──────── Source data ────────

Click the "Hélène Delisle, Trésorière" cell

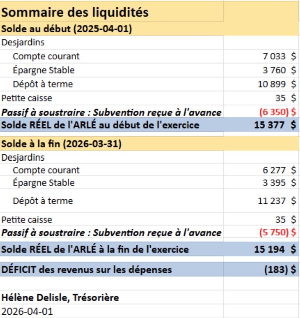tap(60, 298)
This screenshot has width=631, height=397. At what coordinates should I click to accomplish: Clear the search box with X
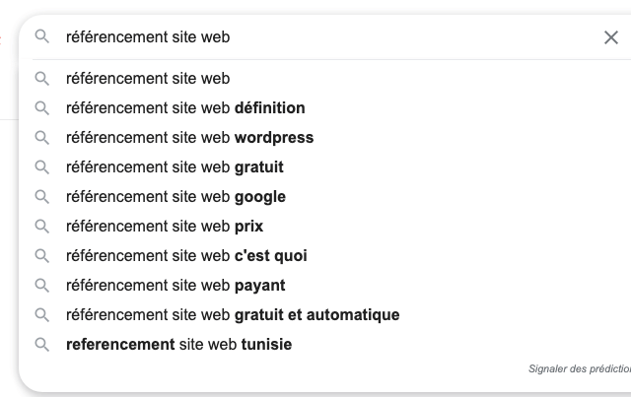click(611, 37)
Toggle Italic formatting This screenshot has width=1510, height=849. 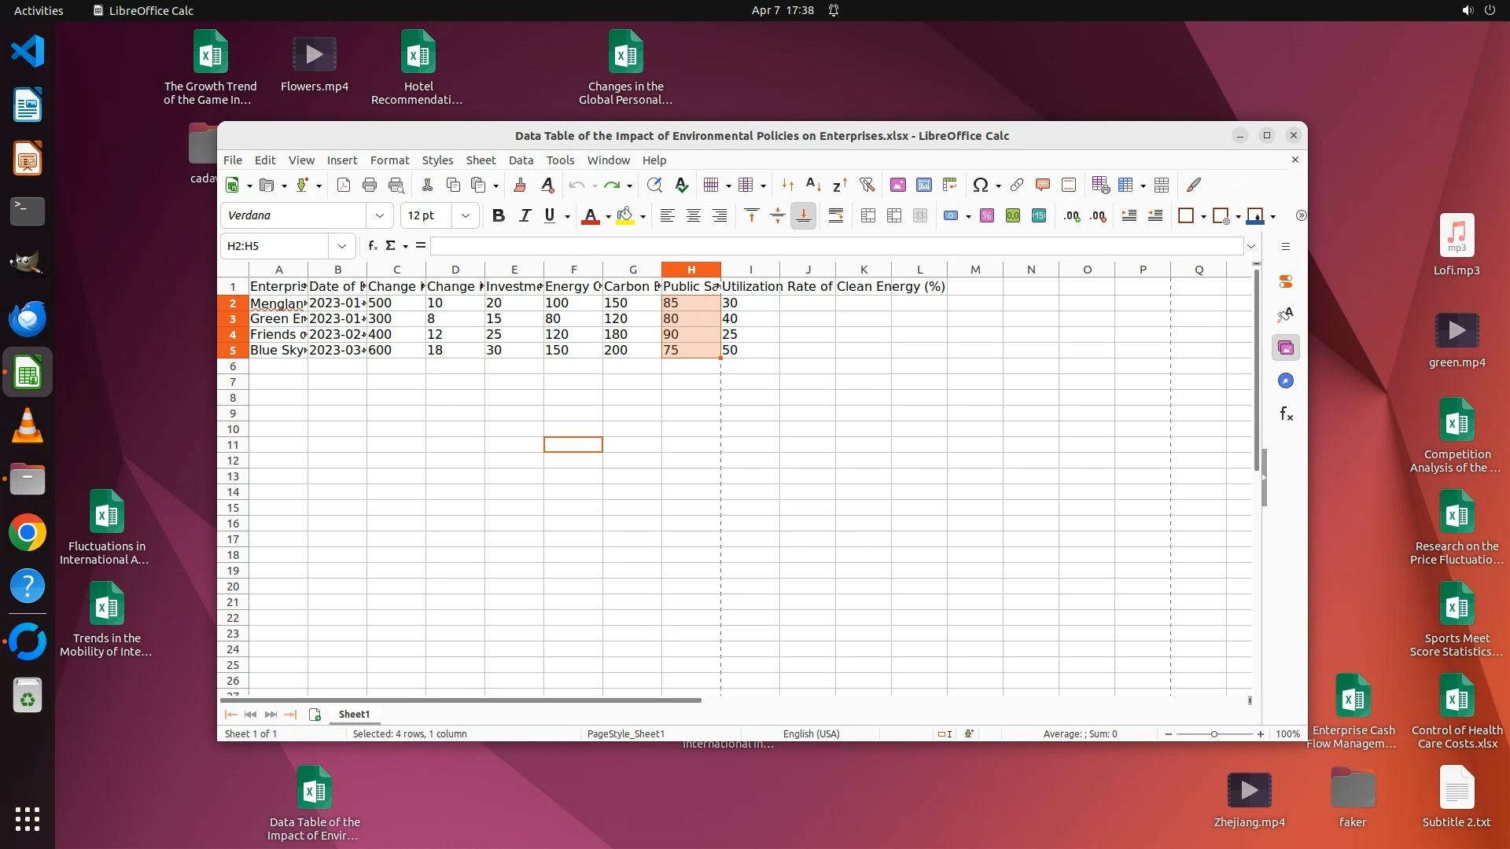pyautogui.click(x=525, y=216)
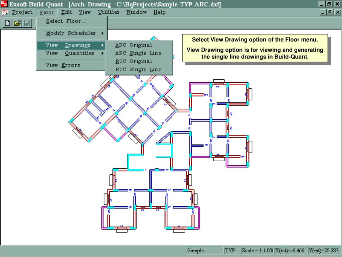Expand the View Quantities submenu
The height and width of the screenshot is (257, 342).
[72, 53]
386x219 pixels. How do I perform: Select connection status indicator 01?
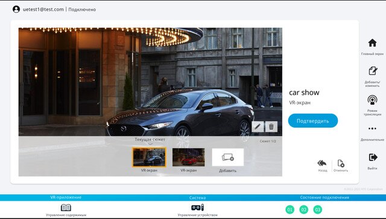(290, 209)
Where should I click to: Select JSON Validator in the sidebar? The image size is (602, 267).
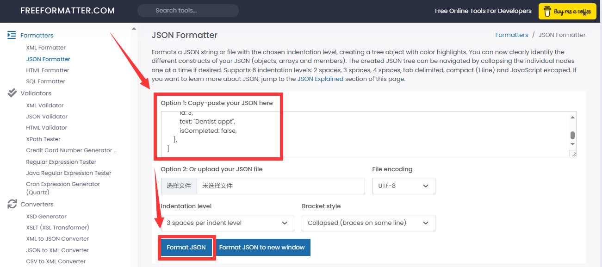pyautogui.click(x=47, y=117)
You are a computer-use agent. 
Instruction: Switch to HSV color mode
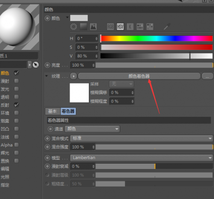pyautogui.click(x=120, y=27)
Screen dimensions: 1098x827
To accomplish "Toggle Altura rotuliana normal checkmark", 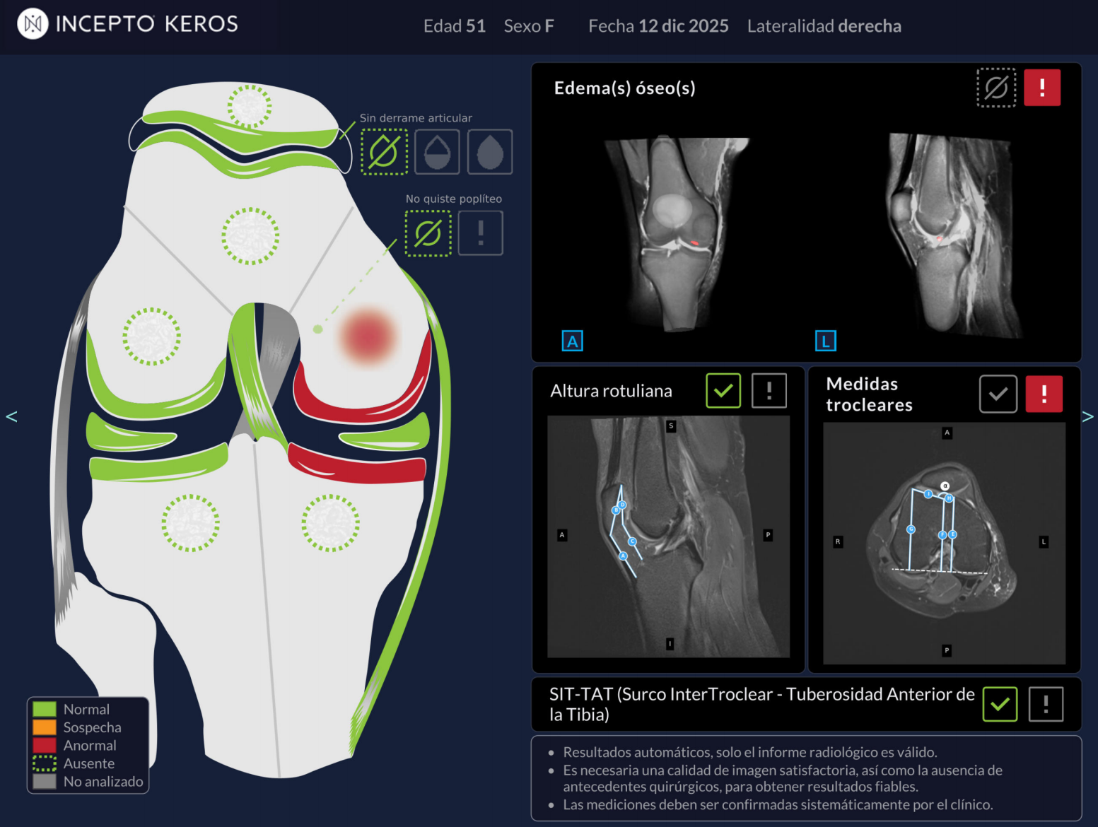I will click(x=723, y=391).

────────
──────── Source data ────────

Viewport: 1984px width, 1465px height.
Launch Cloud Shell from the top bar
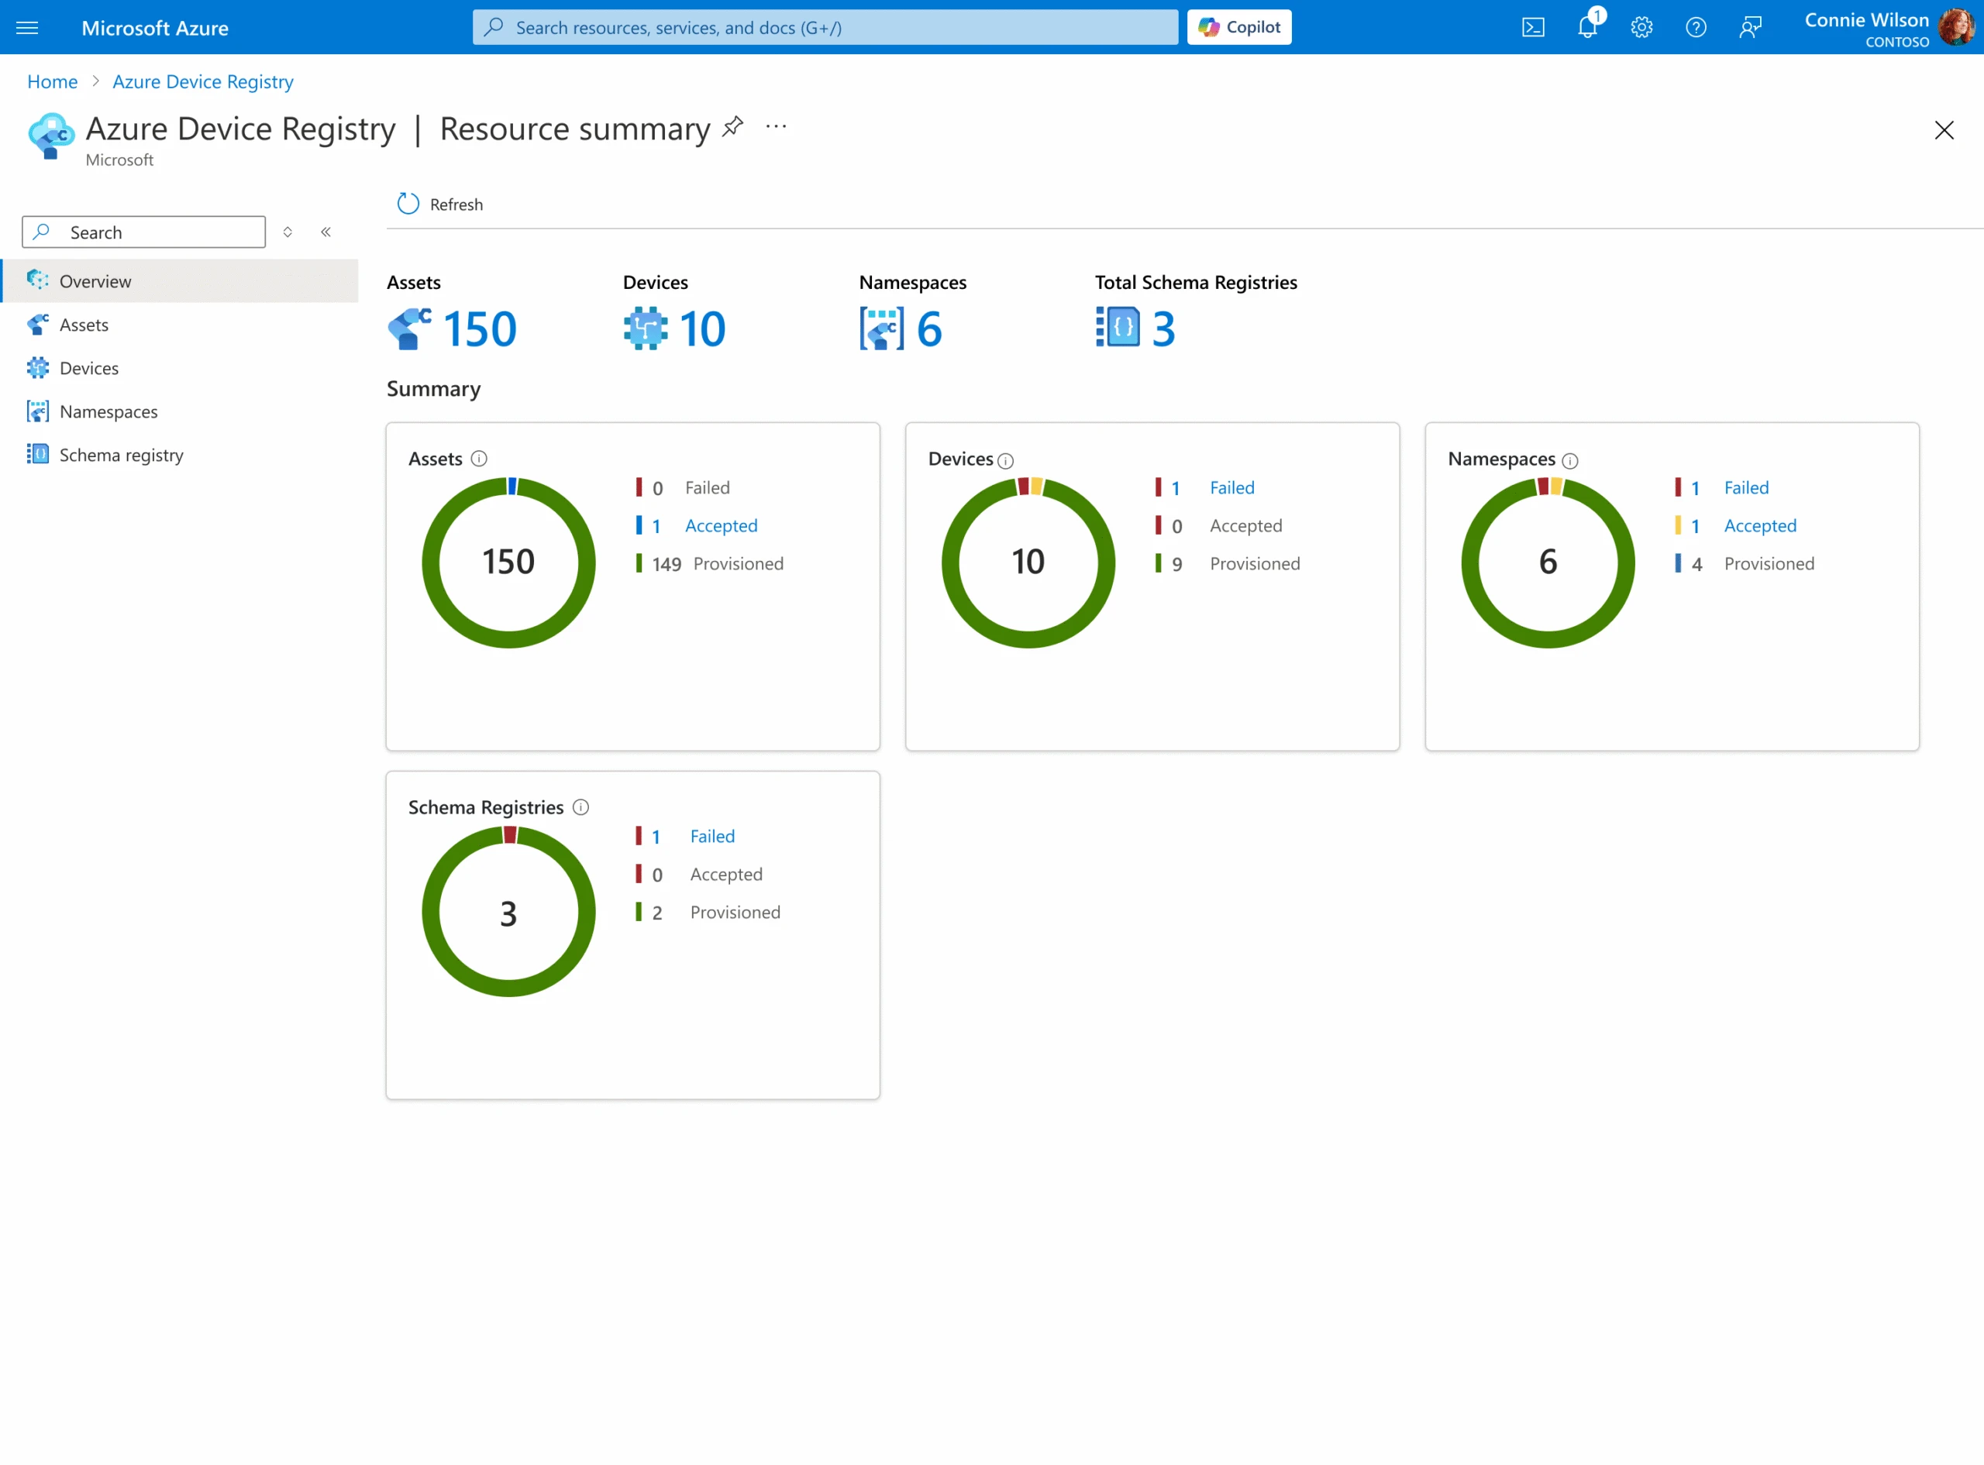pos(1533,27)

────────

## What is expected
Rewrite the lines starting with the line that contains "Viewport: 1984px width, 1465px height." and going on through the line that contains "pos(1533,27)", changing "top bar" to "header" and keeping everything else the same. Leave the pictures out of your answer.

## Solution for this problem
Viewport: 1984px width, 1465px height.
Launch Cloud Shell from the header
pos(1533,27)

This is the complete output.